Is Bonfire Night an outdated festival?
By Milan Perera, Second Year, English
The Croft Magazine // Crackle, hiss, zoom and off they go: high into the cold autumn sky to explode into a thousand red, green, and yellow stars.
Yes, been and gone is that time of year when the spooky spectacle of Halloween rolls into fun-filled Bonfire Night. Ironically, the origin of this autumn festivity is anything but fun: in fact it is steeped in conspiracy, treason, betrayal, torture, and executions!
The origin of Bonfire Night (or ‘Guy Fawkes’) goes back to 1605 when a group of Catholic dissidents, furious at the subjugation of their religion, tried and failed to blow up the Houses of Parliament and consequently overthrow the Protestant King, James I. The scheme was foiled during the final stage of the operation and Guy Fawkes, one of the co-conspirators, was given the harrowing sentence which read as thus:
‘Drawn backwards to his death, by a horse, his head near the ground. He was to be "put to death halfway between heaven and earth as unworthy of both". His genitals would be cut off and burnt before his eyes, and his bowels and heart then removed. Then he would be decapitated, and the dismembered parts of his body displayed so that they might become "prey for the fowls of the air”.’
But Guy Fawkes had the presence of the mind to jump to his death to avoid the most torturous part of the gruelling execution by hanging, though his lifeless body was still quartered as was tradition. King James, feeling grateful to have been saved from the treasonous act, mandated that the whole country should join him in thanking the Lord for impeding the traitors and saving the King. Modern celebrations of Bonfire Night include burning the effigy of ‘perfidious’ Guy Fawkes, vibrant fireworks and toasted marshmallows.
In Victorian times, Bonfire Night was a much-anticipated event. Children would create a makeshift ‘Guy’ out of rags and wheel him on a pram along the roads asking for a ‘penny for the Guy!’

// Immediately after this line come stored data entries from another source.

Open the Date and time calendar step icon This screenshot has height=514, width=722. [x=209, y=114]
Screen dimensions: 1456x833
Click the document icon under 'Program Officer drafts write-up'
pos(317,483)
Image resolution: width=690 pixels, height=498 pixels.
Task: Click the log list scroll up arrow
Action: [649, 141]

These celebrations, however, are nothing but chronicles of the recent past and now this once great tradition has been reduced to a fireworks display. In a secular age where all religions are held in equal esteem on a governmental level, is this festival still relevant? A failed political coup is no reason to keep up annual celebrations.

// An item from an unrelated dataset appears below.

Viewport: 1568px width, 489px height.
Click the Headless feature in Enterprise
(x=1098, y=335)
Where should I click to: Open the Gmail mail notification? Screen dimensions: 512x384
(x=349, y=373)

When a large proportion of the population recognize itself as non-religious, one could also ask the question, ‘why Christmas, then?’. Though it appears to be a solely Christian holiday, celebration of Christmas predates Christmas, if that makes sense. The pre-Christian pagans celebrated the festival of Saturnalia in homage to the god Saturn which was characterised by decorating homes with ever green boughs and making blood puddings.
This was appropriated by the newly formed Christian nations as ‘Christmas’ to mark the birth of Christ. Similarly, for hundreds of years, the end of the ‘outdoor season’ in Northern European countries was marked with fireworks and bonfires. These festivities mark the close of the hot half of the year and prepare society for the reflection that comes with the lifeless, leafless cold winter nights.
The Nordic festival 'Vetrnaetr' is a celebration of wild abandon marking the end of the summer season of commerce and travel and the beginning of the winter season of hibernation.
Despite the gruesome origins of the Guy Fawkes night, it captures a huge part of the residual communal psyche that predates 1605. It can be seen as a farewell to summer rather than an acknowledgement of a conspirator’s execution.
Even if we did not have the saga of Guy Fawkes, we still would have Bonfire Nights just as our Northern European neighbours do.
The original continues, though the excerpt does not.